DATA SHOWN:

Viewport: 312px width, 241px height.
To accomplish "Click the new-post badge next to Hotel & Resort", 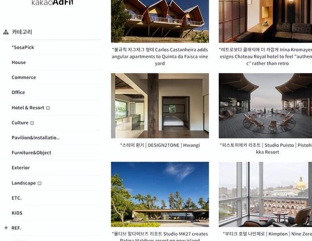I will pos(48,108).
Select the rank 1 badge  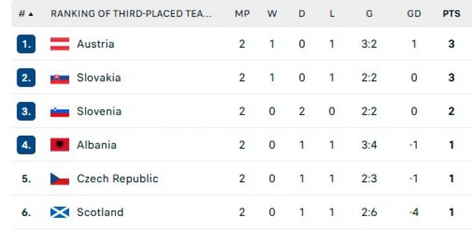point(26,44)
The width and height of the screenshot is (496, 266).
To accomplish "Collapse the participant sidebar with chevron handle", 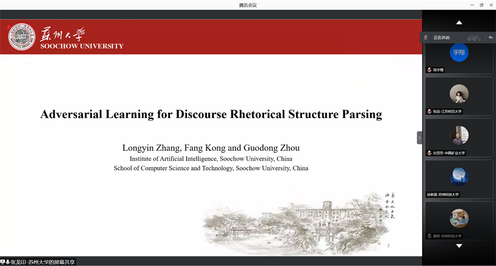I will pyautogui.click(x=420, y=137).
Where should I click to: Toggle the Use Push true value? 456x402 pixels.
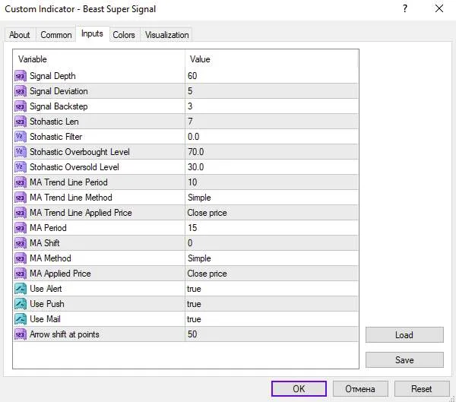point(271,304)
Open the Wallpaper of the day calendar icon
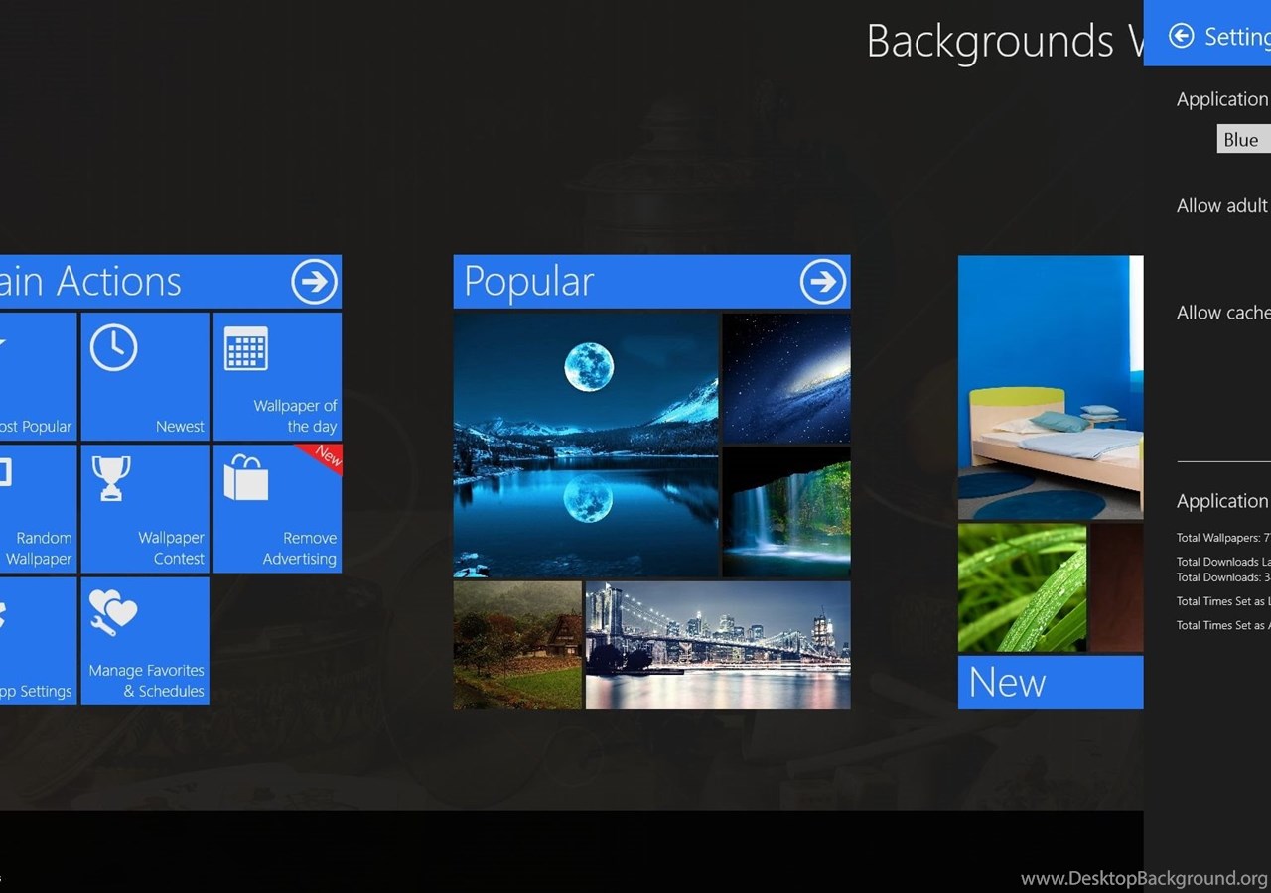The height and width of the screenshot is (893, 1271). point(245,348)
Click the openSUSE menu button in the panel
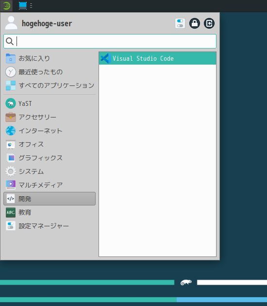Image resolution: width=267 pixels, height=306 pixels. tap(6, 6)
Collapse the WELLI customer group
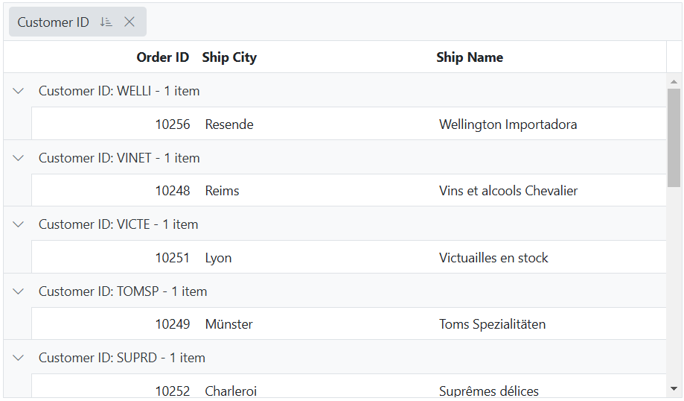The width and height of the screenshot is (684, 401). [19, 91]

EXERCISE DESCRIPTION: Every line from the one bearing "Click the openSUSE menu button in the panel" through the end of the data above must be output exactly, and no picture may appear.

EXERCISE OUTPUT:
Click the openSUSE menu button in the panel
Image resolution: width=267 pixels, height=306 pixels. tap(6, 6)
Collapse the WELLI customer group
The width and height of the screenshot is (684, 401). [19, 91]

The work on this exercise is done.